• _ENTRIES PROVIDED_
※

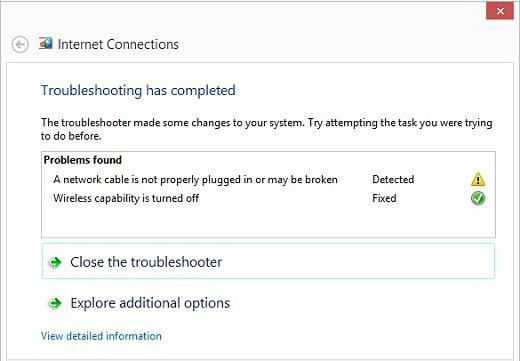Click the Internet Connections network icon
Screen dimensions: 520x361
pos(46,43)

※

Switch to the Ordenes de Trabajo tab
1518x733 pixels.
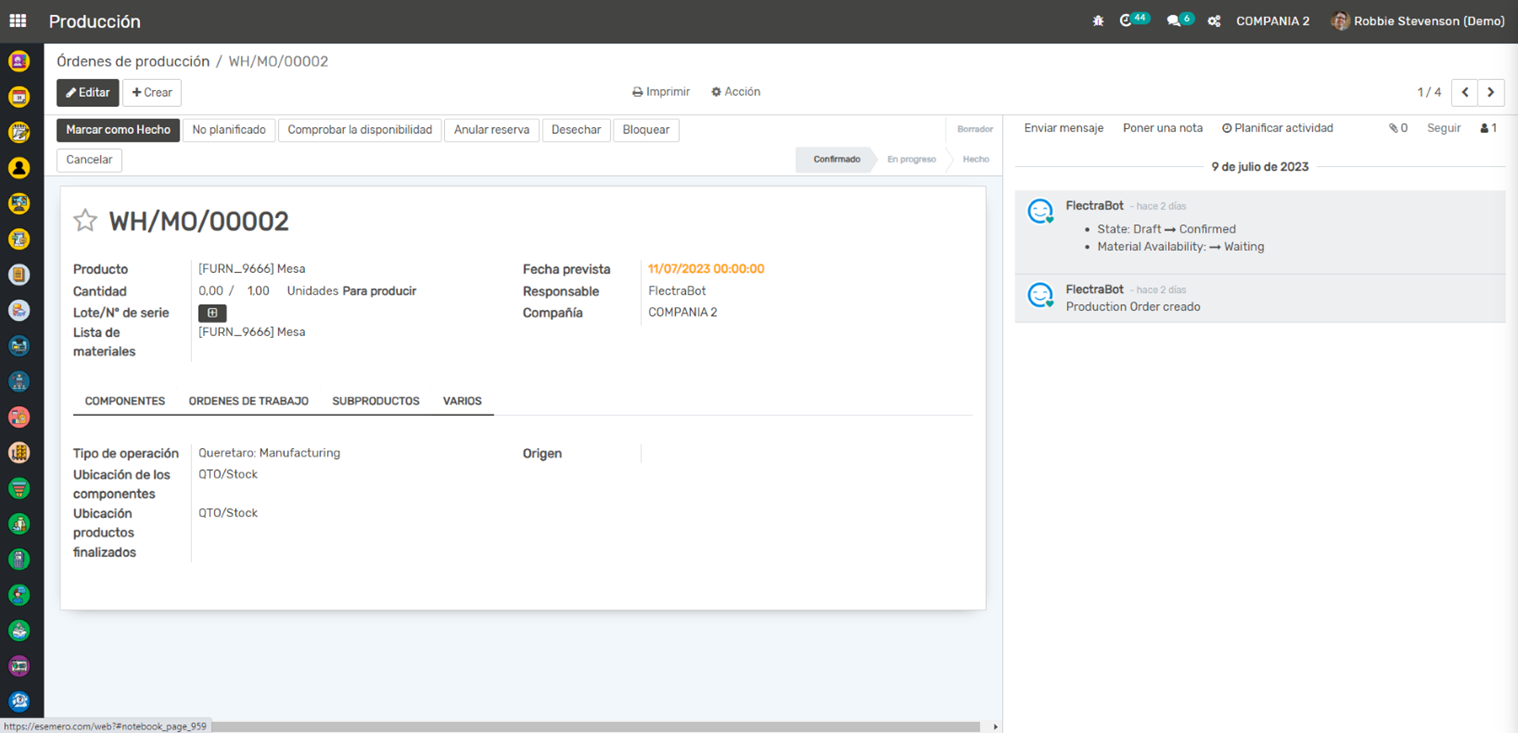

※

• _TASK PROMPT_
All that belongs in the answer is the run of lines above from the line containing "Switch to the Ordenes de Trabajo tab" through the line containing "1518x733 pixels.", exactly as written.

• _TASK RESPONSE_
Switch to the Ordenes de Trabajo tab
1518x733 pixels.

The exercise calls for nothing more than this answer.